Better Communication Needed on End-of-Life Directives
Increasing numbers of people have advanced care planning, but a survey found that almost 40 percent of them didn’t discuss their preferences with the people they designated as their representatives.
A study led by Johns Hopkins researchers reviewed nearly 2,000 surveys with people whose loved ones died of cancer. They found a 40 percent increase over a 12-year period in the number of patients with cancer who participated in one form of advance care planning — designating durable power of attorney privileges to a loved one — but no corresponding impact on their rates of aggressive medical care received in the last weeks of life.
Additionally, nearly 40 percent of the survey respondents also said their loved ones did not discuss end-of-life care preferences with them, the researchers said.
“Although more cancer patients are assigning power of attorney privileges to someone they know and trust to make their medical decisions when they can’t, this practice may be the least helpful among advance care planning tactics because it may be least associated with treatment intensity at the end of life,” said Amol Narang, M.D., a resident in the Department of Radiation Oncology and Molecular Radiation Sciences at The Johns Hopkins Hospital.

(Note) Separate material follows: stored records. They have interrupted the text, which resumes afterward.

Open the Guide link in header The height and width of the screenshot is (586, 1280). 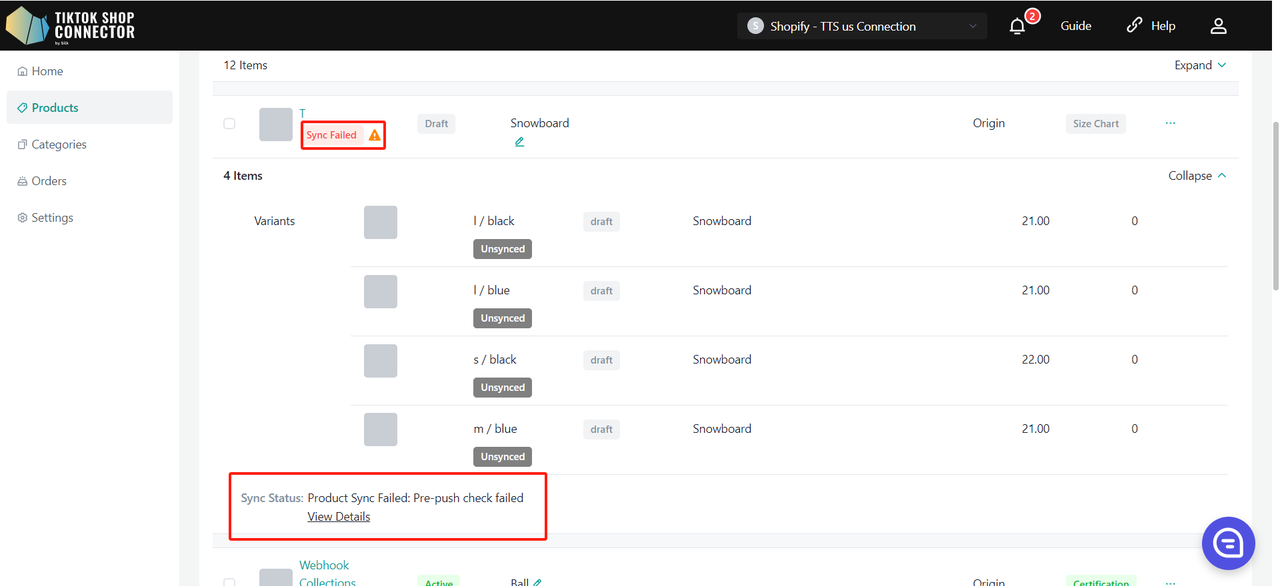point(1076,26)
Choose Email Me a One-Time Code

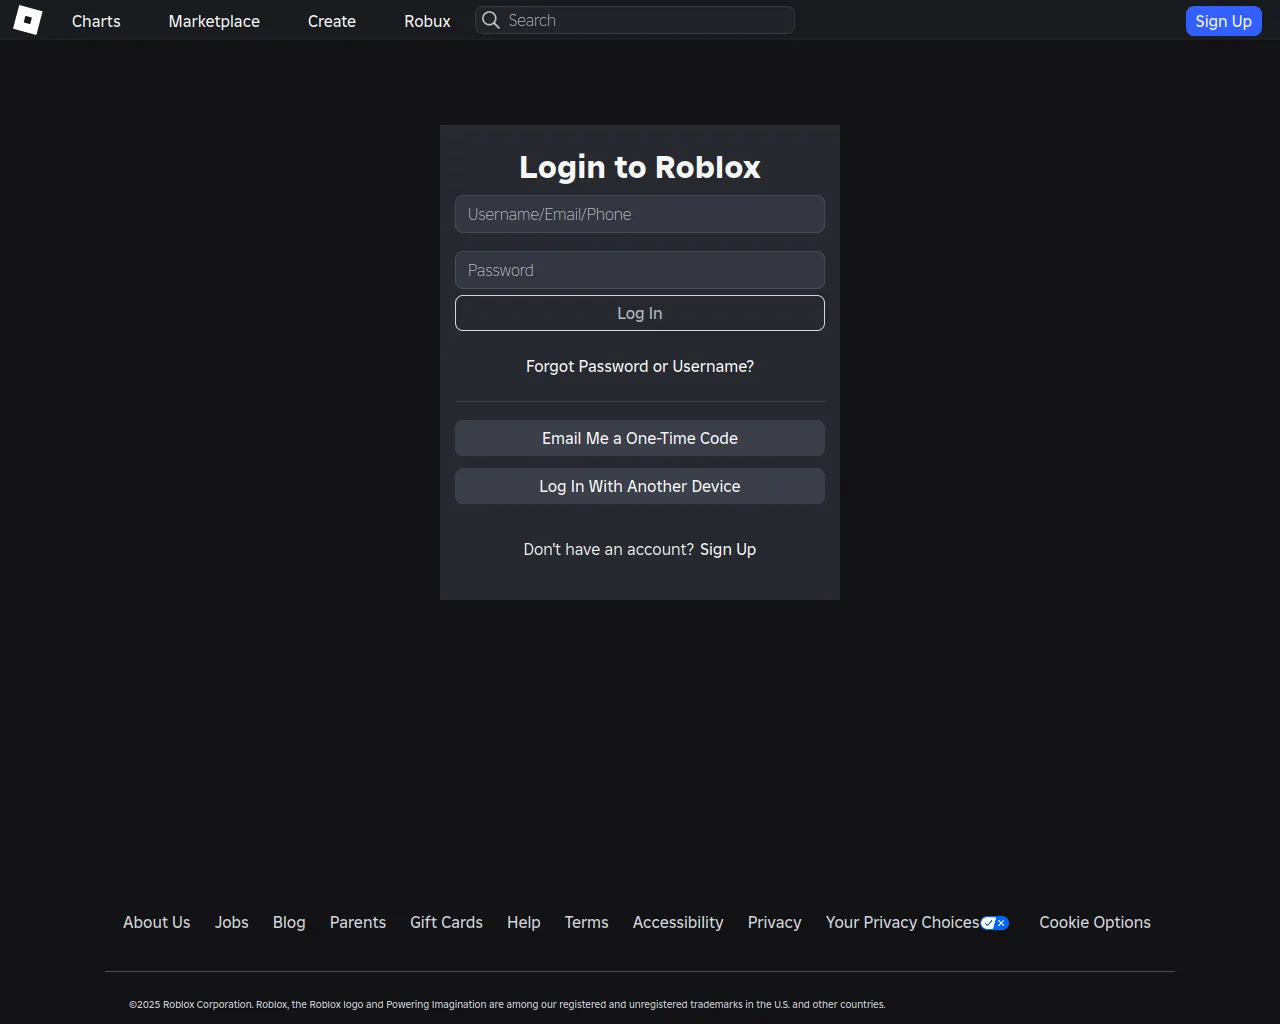click(640, 438)
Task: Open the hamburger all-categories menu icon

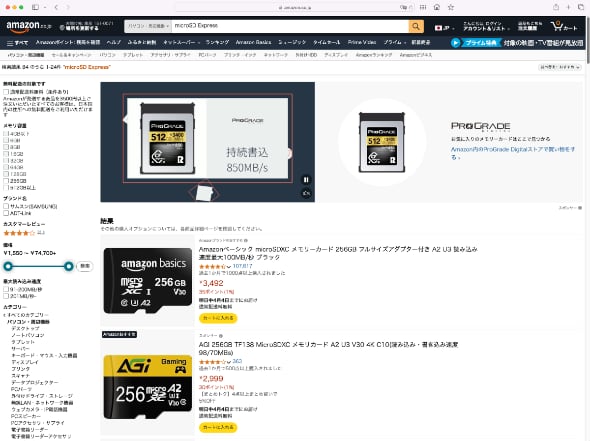Action: coord(10,43)
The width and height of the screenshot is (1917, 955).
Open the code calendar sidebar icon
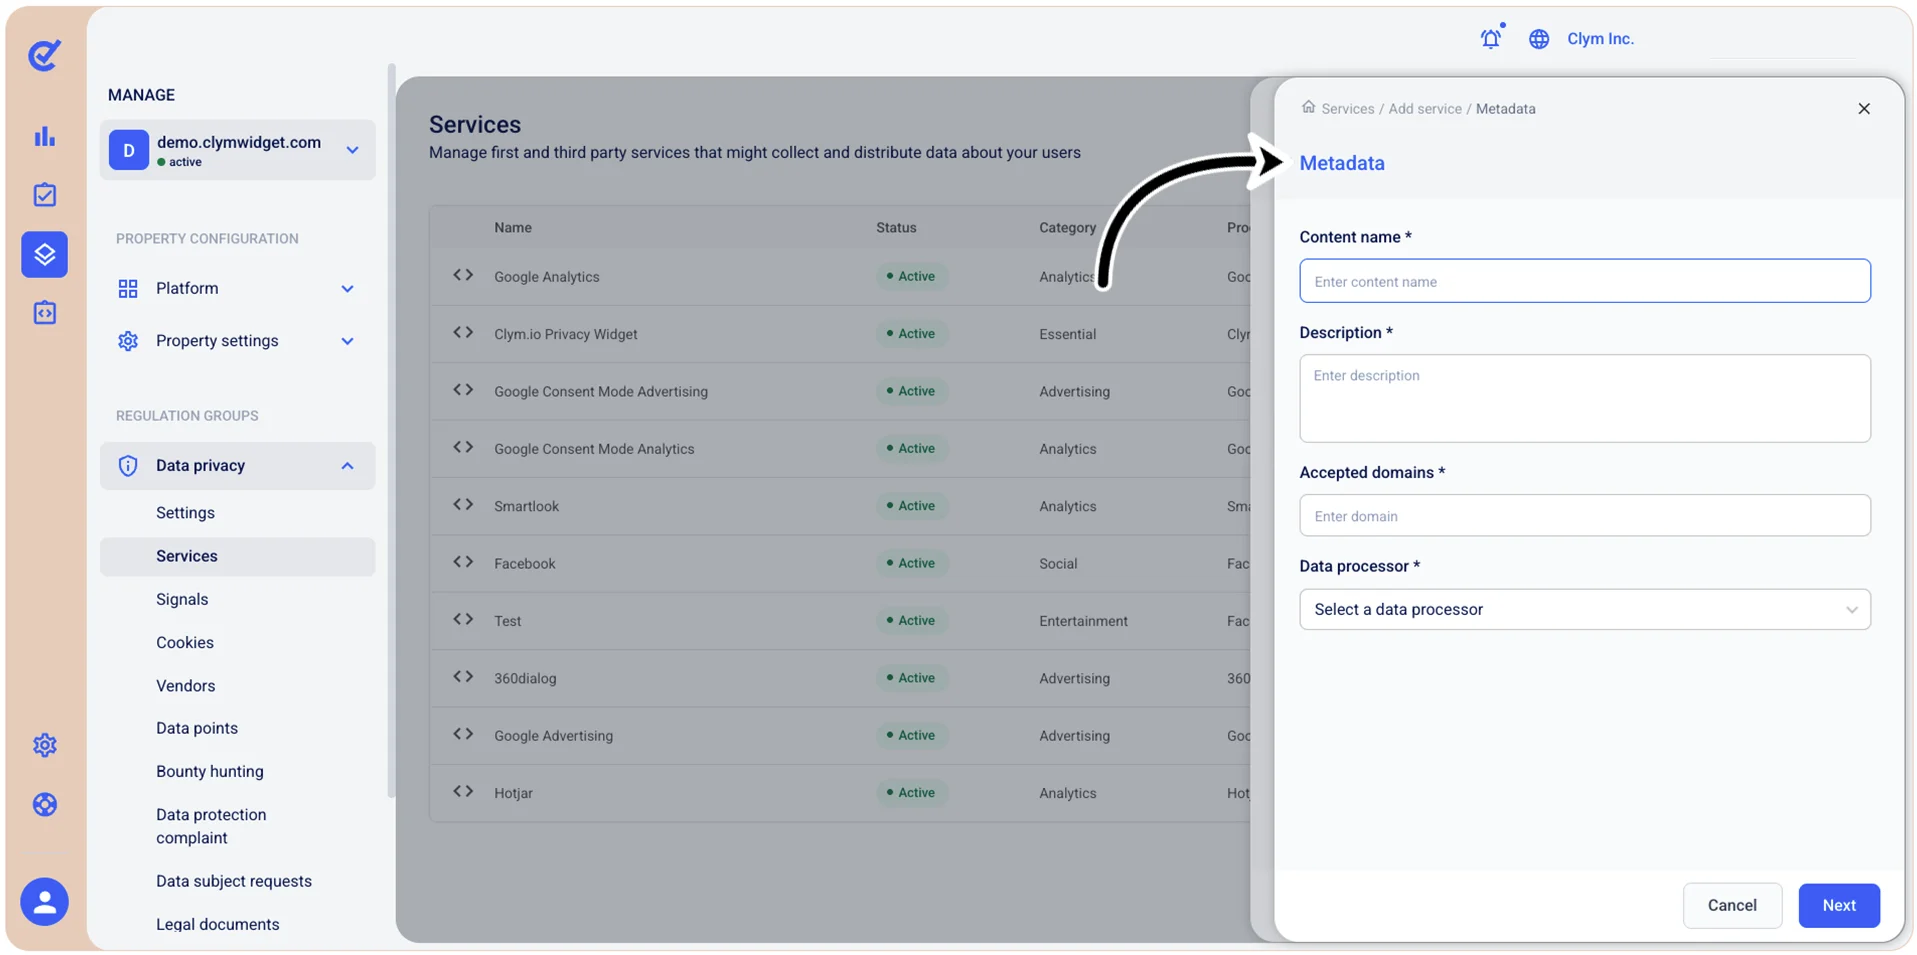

“We know that it can be incredibly stressful for family members to make end-of-life decisions when they don’t know what care their loved ones prefer. Our study shows that even in oncology, a field which has been focused on the importance of advance care planning, there is considerable room for improvement,” said Lauren Hersch Nicholas, Ph.D., M.P.P., assistant professor of health policy and management, surgery, and oncology at the Johns Hopkins Bloomberg School of Public Health and School of Medicine.
And the study found that patients who created living wills or had end-of-life discussions were twice as likely to limit or withhold certain treatments at the end of life.
The study was published in JAMA Oncology.